Middle school was a rough time for everyone, but especially for my closeted friends and me. My friend Thomas goofed off in class and spent most of his time in the art classroom, where he could get away from the jocks’ bullying. Later, he left for art school and blossomed into a talented artist and musician. In my sophomore year, a senior named Sean Simonson published a highly controversial op-ed in our high school newspaper, the Knight Errant, titled “Life as a Gay Teenager.” He was the first person in our high school to come out publicly. The op-ed received many inappropriate comments, so instead of deleting the comments, the principal forced the newspaper to delete the story.

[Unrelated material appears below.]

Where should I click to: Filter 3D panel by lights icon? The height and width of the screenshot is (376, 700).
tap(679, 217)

Throughout these events, I grew increasingly confused about my sexual identity. With little to no knowledge of other sexual identities besides “gay” and “lesbian,” I knew that I didn’t fit in any of the boxes provided: straight, gay or lesbian. I was confident in my assigned gender identity as a woman, but I didn’t understand how I could have feelings of romantic and sexual attraction toward both men and women. I justified these emotions by hypersexualizing my relationships with boys — I told rowdy jokes and flirted a lot — while suppressing my feelings toward girls as merely friendship. In our society girls are socialized to be affectionate and loving to their friends in public, so I thought this was just a normal girl thing.

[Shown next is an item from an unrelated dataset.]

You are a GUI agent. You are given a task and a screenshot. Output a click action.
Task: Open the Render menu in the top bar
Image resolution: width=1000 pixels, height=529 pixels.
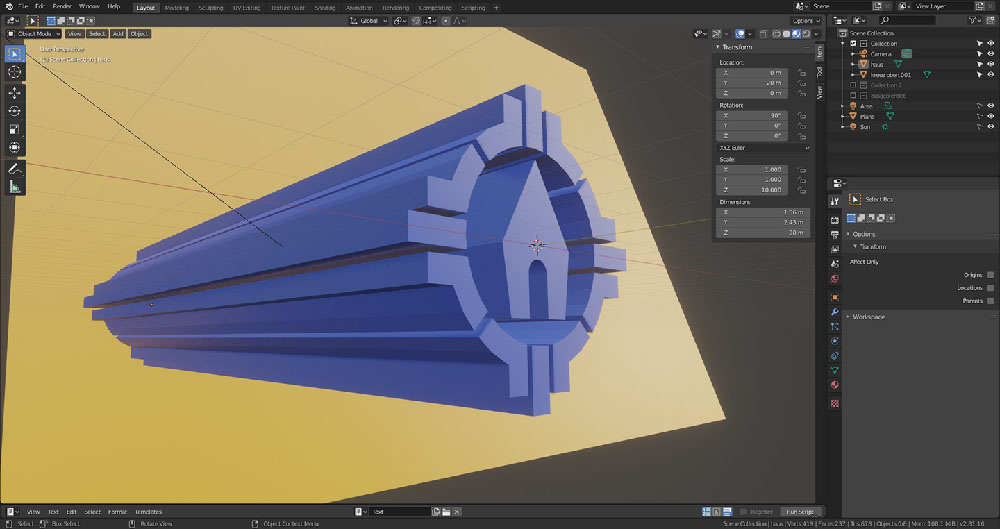[61, 7]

The first time I came out, I was shaking and sobbing. My friend and I sat outside a coffee shop in spring of my junior year. It was probably one of the best days of my life. I attempted to come out to my mother twice; the first time, crying in the car, I never was actually able to vocalize the words, “I’m bisexual.” I merely told her that I had a crush on a girl in my dance class. The second time, in January of this year, she accepted my coming out.

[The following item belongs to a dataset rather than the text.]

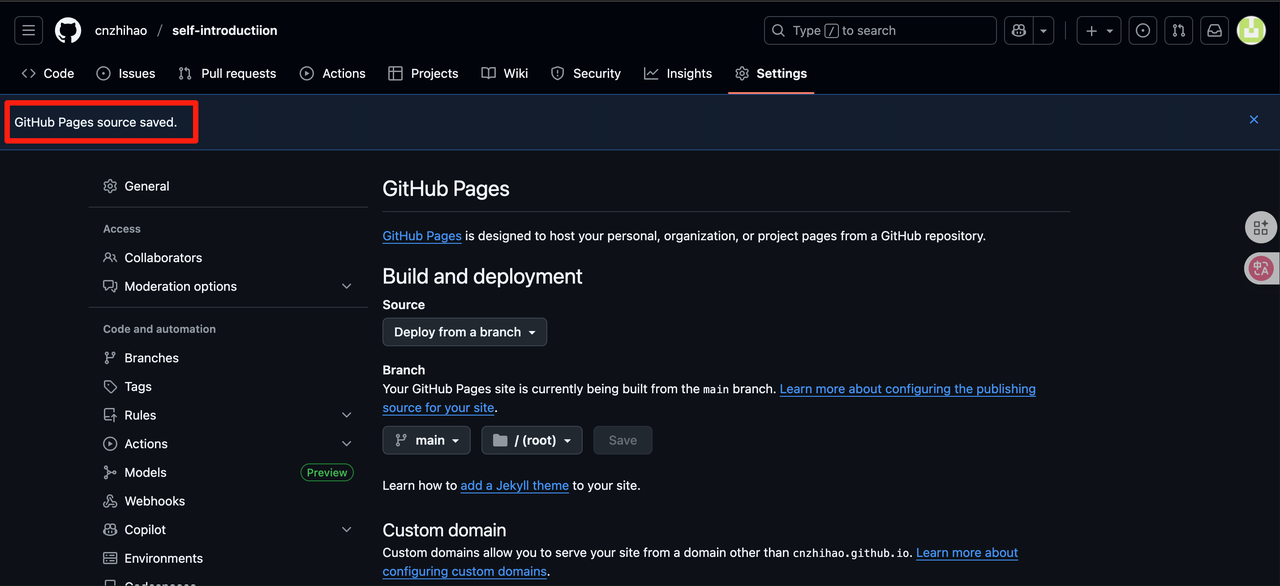Screen dimensions: 1280x586
Task: Open the notifications inbox icon
Action: 1214,31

Even at Oberlin, where I have grown to accept and love my sexuality, I have faced skepticism and scorn. Throughout the various labels I have used for my sexuality — bisexual for most of my first year, pansexual for a brief week in the summer, and finally settling on queer, where I have rested comfortably since the beginning of this year — I have been met with resistance from fellow queer friends and peers. I’m either indecisive, a slut, secretly a lesbian, secretly straight or seeking attention. I fully believe that it is not only the social stigma of anything queer/or bisexual-related but also the stigma of bi/pansexuality in our own LGBTQ community that has resulted in this disbelief and scorn. At Oberlin, we have great potential to open dialogue about LGBTQ issues. Let’s start by accepting different sexualities and allowing people to label their sexuality according to their own definitions.